Secunia stated: "A boundary error exists when handling Skype-specific URI types e.g. "callto://" and "skype://". This can be exploited to cause a buffer overflow and allows arbitrary code execution when the user clicks on a specially-crafted Skype-specific URL."
The vulnerability is related to Secunia advisory SA13191.
A second boundary error has also been discovered that affects the handling of VCARD imports. This can be exploited to cause a buffer overflow and allows arbitrary code execution when the user imports a specially-crafted VCARD.
These vulnerabilities have been reported in Skype for Windows Release 1.1.*.0 through 1.4.*.83.
The third issued with the Skype client centres on a boundary error in the handling of certain unspecified Skype client network traffic. This can be exploited to cause a heap-based buffer overflow, according to Secunia. Successful exploitation of this flaw crashes the Skype client.
The third vulnerability has been reported in the following versions: Skype for Windows Release 1.4.*.83 and prior; Skype for Mac OS X Release 1.3.*.16 and prior; * Skype for Linux Release 1.2.*.17 and prior and Skype for Pocket PC Release 1.1.*.6 and prior.
Users of the VoIP service are urged to update to the fixed version of Skype's software. The latest version of the applications coded for Windows, Mac OS X and Linux all fix the issues, but Secunia warned that no patch has yet been created for Skype for Pocket PC. "The vulnerability discovered in today's advisory by Secunia poses a much bigger security threat to businesses due to the homogeneous nature of the Skype environment," said Tom Newton, product manager for SmoothWall.
"Skype's ubiquity and the closed nature of their protocol means that all clients are based on the same code – Windows, Linux, business and home users all share the same, equally vulnerable client, a fecund breeding ground for worms and other malicious code. Skype's ease of use is partially facilitated by the port-agile firewall-dodging protocol used – this poses further danger to unsuspecting administrators who may not realise the scope of VoIP activity on their network."

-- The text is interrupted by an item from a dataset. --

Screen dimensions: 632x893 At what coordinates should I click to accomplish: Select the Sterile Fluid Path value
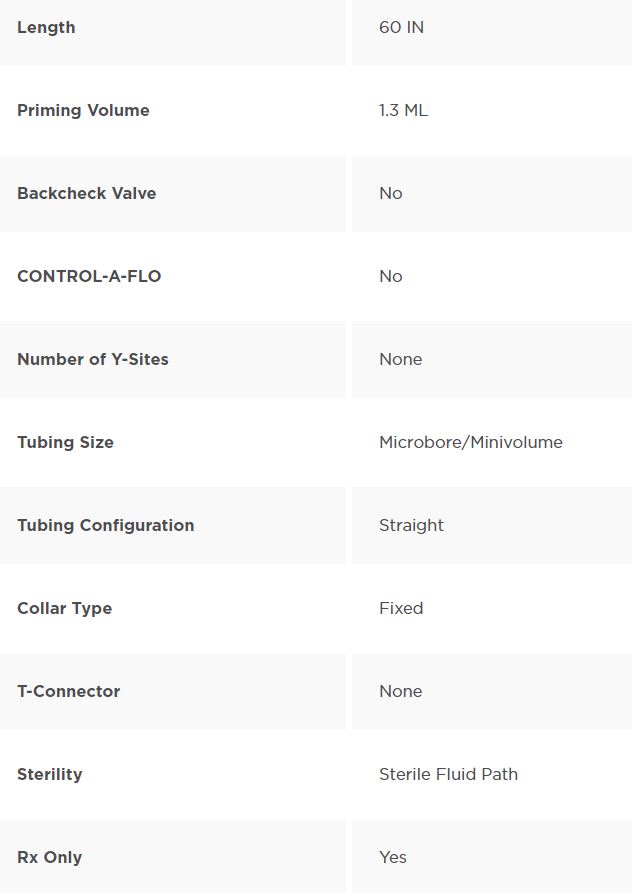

"Now that this vulnerability has been found, it is exploitable worldwide. Businesses need to ensure client PCs are locked down, roll-out is limited where necessary and intelligent security policies are in place to minimise the effect of the vulnerability. This technology is inevitable and it looks like Skype may become the 'VHS' of the world, with a possibly inferior, but ubiquitous, cheap and effective product."